I soldered up the simplest possible “electrometer amplifier” at Squidwrench, based on Charles Wenzel’s writeup:

It’s an MPSA14 NPN Darlington transistor, with the base soldered directly to the Victoreen 710-104 ionization chamber collector pin. The flying leads connect to an ordinary digital voltmeter set to read voltage, rather than current, so that you see the voltage created by the transistor’s collector current through the meter’s input resistance.

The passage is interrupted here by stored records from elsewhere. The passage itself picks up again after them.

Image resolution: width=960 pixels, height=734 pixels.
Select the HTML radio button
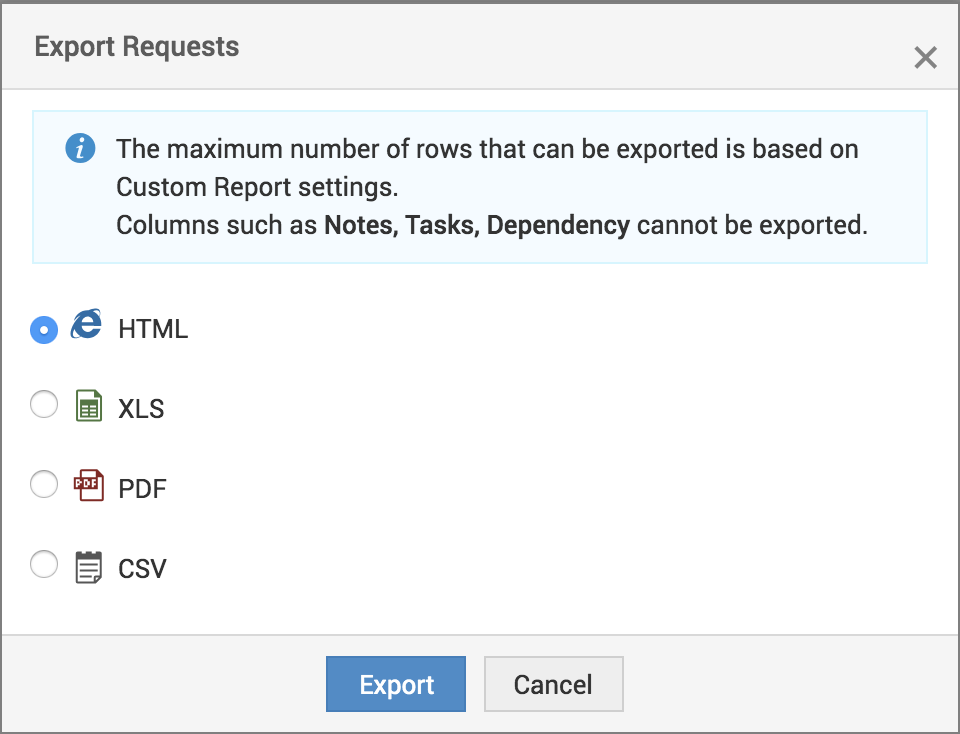(44, 328)
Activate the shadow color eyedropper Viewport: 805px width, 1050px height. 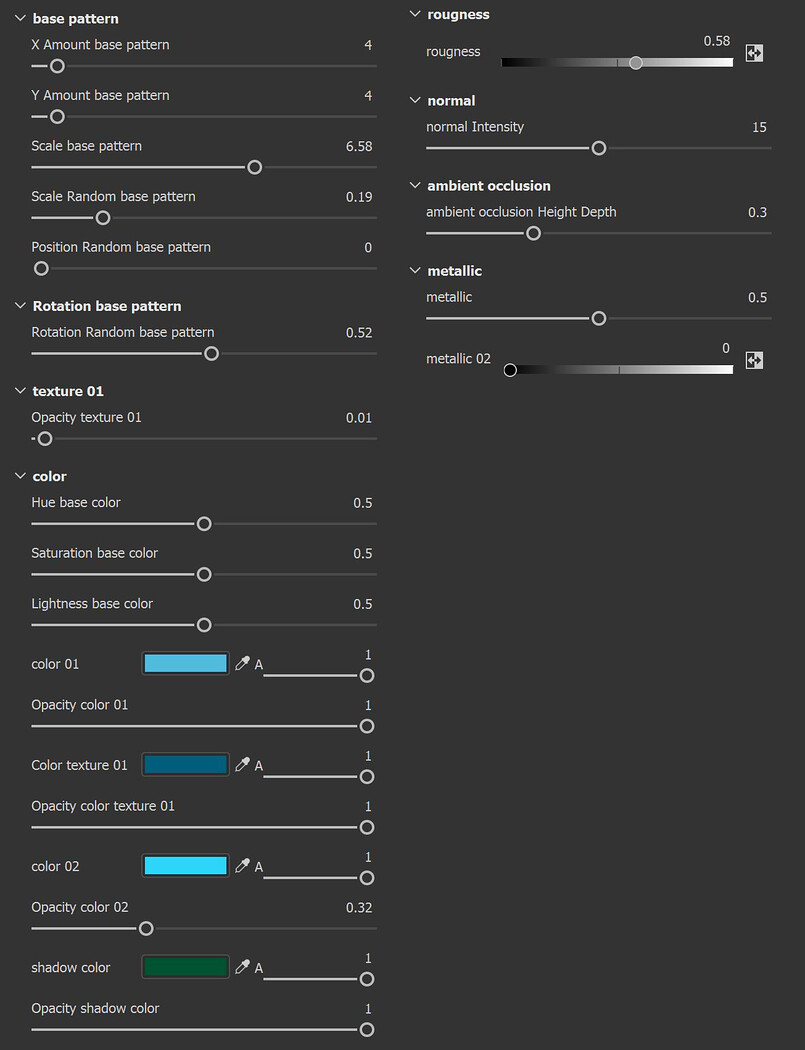(241, 967)

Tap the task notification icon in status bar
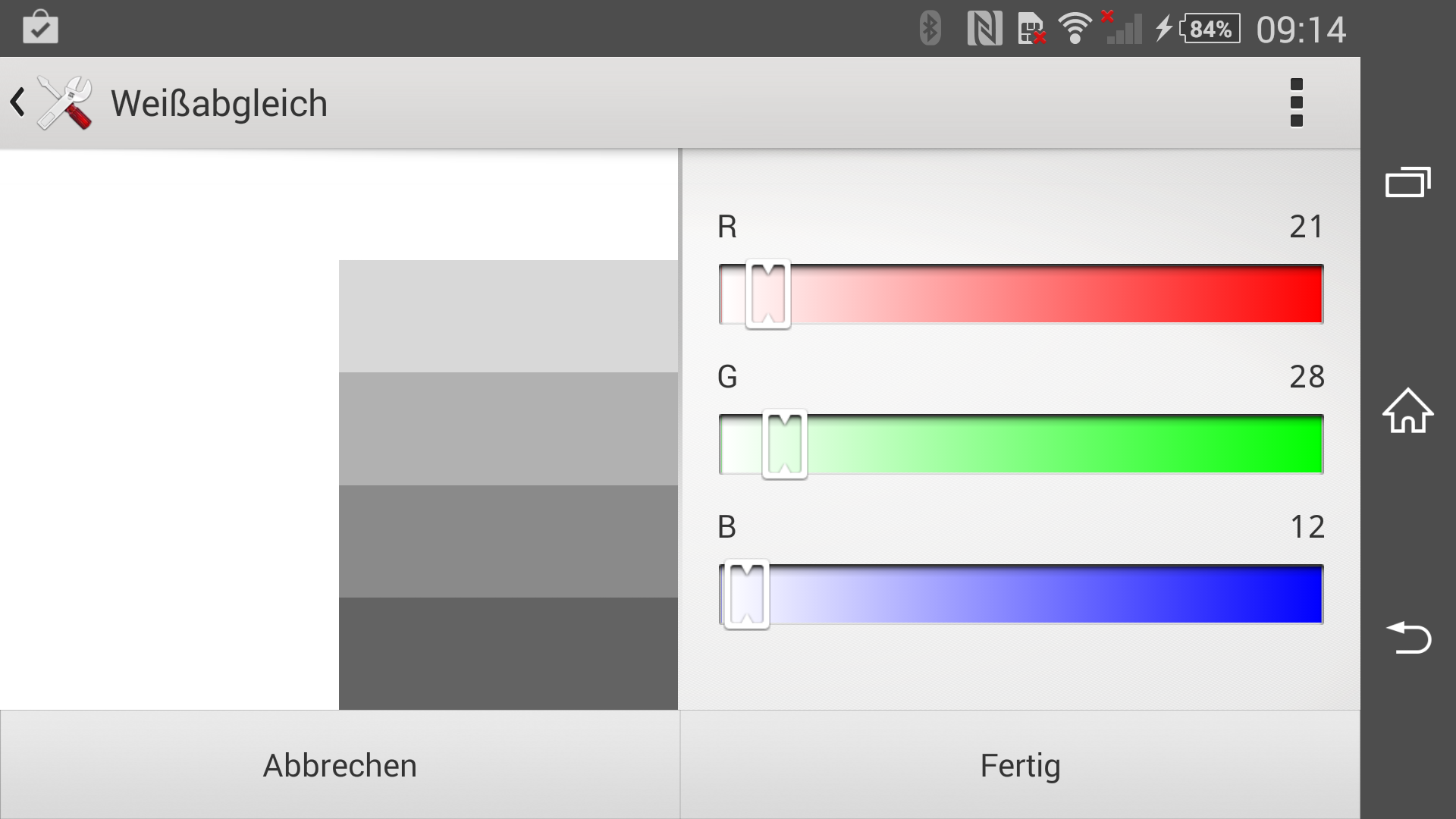point(40,28)
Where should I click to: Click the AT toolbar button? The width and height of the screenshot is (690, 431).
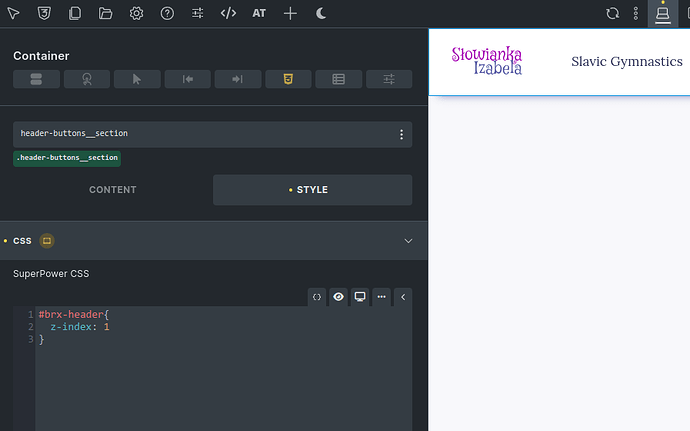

The MPSA14 data sheet specifies DC current gain h_FE > 10 k for low collector currents, with a graph suggesting it might be somewhat larger. Alas, all those are for “ordinary” currents, not the countably finite number of electrons coming from an ionization chamber, but let’s assume 10 k is close.

I used a Radio Shack 22-805 DMM, set to auto-ranging DC volts. The specs say the input “impedance” is 10 MΩ for all voltage ranges, so let’s run with that, too.

With 24 V (actually 24.6 V) applied to both the chamber (through the red wire) and the DMM (through the yellow wire), it read 250 mV: a mere 25 nA through the 10 MΩ meter resistance.

Assuming a transistor gain of 10 k, that’s a chamber current of 2.5 pA.

The ionization chamber specs say it produces 5 pA at 0.5 röentgen/hour → 100 mR/h produces 1 pA.

No, I do not believe the Squidwrench Operating Table is bathed in gamma radiation at 250 mR/h.

I should wipe down the transistor to see if that reduces the external leakage, then try a few others, but obviously the signal will remain lost in the noise.

We replaced the DMM with an oscilloscope and 10 MΩ probe, which conclusively demonstrated that unshielded high-impedance circuits make excellent 60 Hz receivers.